Majority Leader of the Washington Senate
- In office January 11, 1988 – January 11, 1993
- Preceded by: Ted Bottiger
- Succeeded by: Marcus Gaspard
- In office January 12, 1981 – January 10, 1983
- Preceded by: Gordon Walgren
- Succeeded by: Ted Bottiger

Minority Leader of the Washington Senate
- In office January 10, 1983 – January 11, 1988
- Preceded by: Ted Bottiger
- Succeeded by: Larry Vognild

Member of the Washington Senate from the 16th district
- In office January 10, 1977 – January 11, 1993
- Preceded by: Dan Jolly
- Succeeded by: Valoria Loveland

Member of the Washington House of Representatives from the 16th district
- In office January 8, 1973 – January 10, 1977
- Preceded by: Doris Johnson
- Succeeded by: Gene Struthers

Personal details
- Born: Jeannette Hafner January 22, 1919 Portland, Oregon
- Died: November 26, 2010 (aged 91) Eagle Springs, Washington
- Party: Republican
- Spouse: Herman H. "Dutch" Hayner
- Children: Stephen A. Hayner, James, Judy
- Alma mater: University of Oregon
- Occupation: politician
- Profession: attorney

= Jeannette C. Hayner =

American politician (1919–2010)

Jeannette C. Hayner (née Hafner; January 22, 1919 – November 26, 2010) was an American politician, the first woman to hold the position of Majority Leader in the Washington State Senate. She was Senate Republican Leader from 1979 until her retirement in 1992.

==Early life==

Hayner was born Jeannette Hafner on January 22, 1919, in Portland, Oregon. She was the only child of a creamery owner. Jeannette attended Jefferson High School (Portland, Oregon). She earned a scholarship to the University of Oregon, where she studied business administration. A dean told her there was a bright future for women as lawyers, so she enrolled at the University of Oregon School of Law. Hayner was one of only two women to graduate from Oregon's law school in 1942.

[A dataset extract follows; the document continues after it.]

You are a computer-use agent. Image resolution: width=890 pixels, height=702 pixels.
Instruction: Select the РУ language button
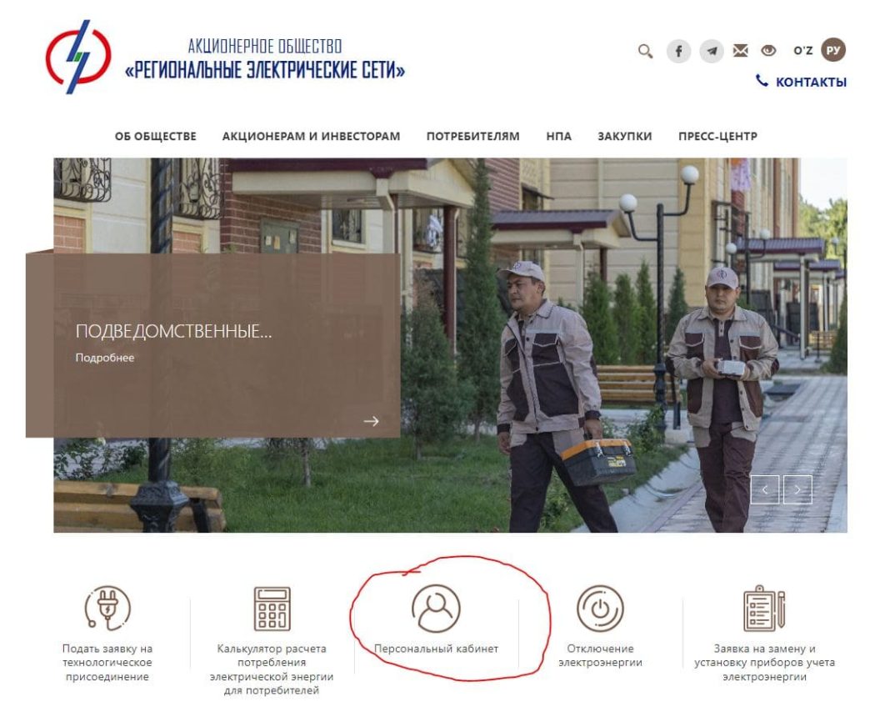833,51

Senator Hayner met her husband, Herman "Dutch" Hahner (the original spelling of the family name), at the law school and they were married in October 1942. In 1947 the couple moved to Walla Walla, Washington. The Hahners raised three children. Jeannette Hahner was active in a variety of civic and charitable organizations. She became the first woman elected to the Walla Walla School Board despite the fact that she ran as a write-in candidate. Hahner served on the school board for seven years until 1963, including two as board chair.

==Legislative career==

In 1972, at age 53, Jeannette Hahner ran for the open Sixteenth District seat in the State House of Representatives. She prevailed over three men in the September primary and then defeated Democrat Sam Hunt in the general election. After the election the Hahners changed their last name to "Hayner". The family name originally had an umlaut over the "a," making Hahner sound like Hayner. Hayner was re-elected in 1974 and served as Minority Whip in the 1975-76 legislature.

In 1976 party leaders convinced Hayner to run for the state senate seat being vacated by Dan Jolly, a Democrat. Hayner defeated her Democratic opponent Gary Strohmaier by 541 votes out of more than 27,000 cast.

Near the end of the 1979 legislative session certain members of the Senate Republican Caucus moved to oust Republican Leader Jim Matson from his post. Matson had held the position since 1972. Hayner was reportedly a compromise candidate and narrowly edged Matson in a surprise vote about a week before the end of the session. Hayner thus became, at age 60, the first woman to hold a top leadership post in the Washington legislature. The Seattle Times reported that it was "a startling upset." Then-Senator Lois North later recalled, "There was a stunned silence on the floor of the Senate when it became apparent a woman was about to become the leader of her caucus.

In the elections of 1980 Senate Republicans gained five seats which put them at 24, one shy of a majority. On February 13, 1981, Democratic Senator Pete von Reichbauer changed his party affiliation to Republican, giving Republicans the majority in the State Senate for the first time in 26 years. It also made Jeannette Hayner the first woman Majority Leader in the history of the Washington Senate.

==Family life==
Hayner and her husband had three children, James, Judy and the preacher and author Stephen A. Hayner.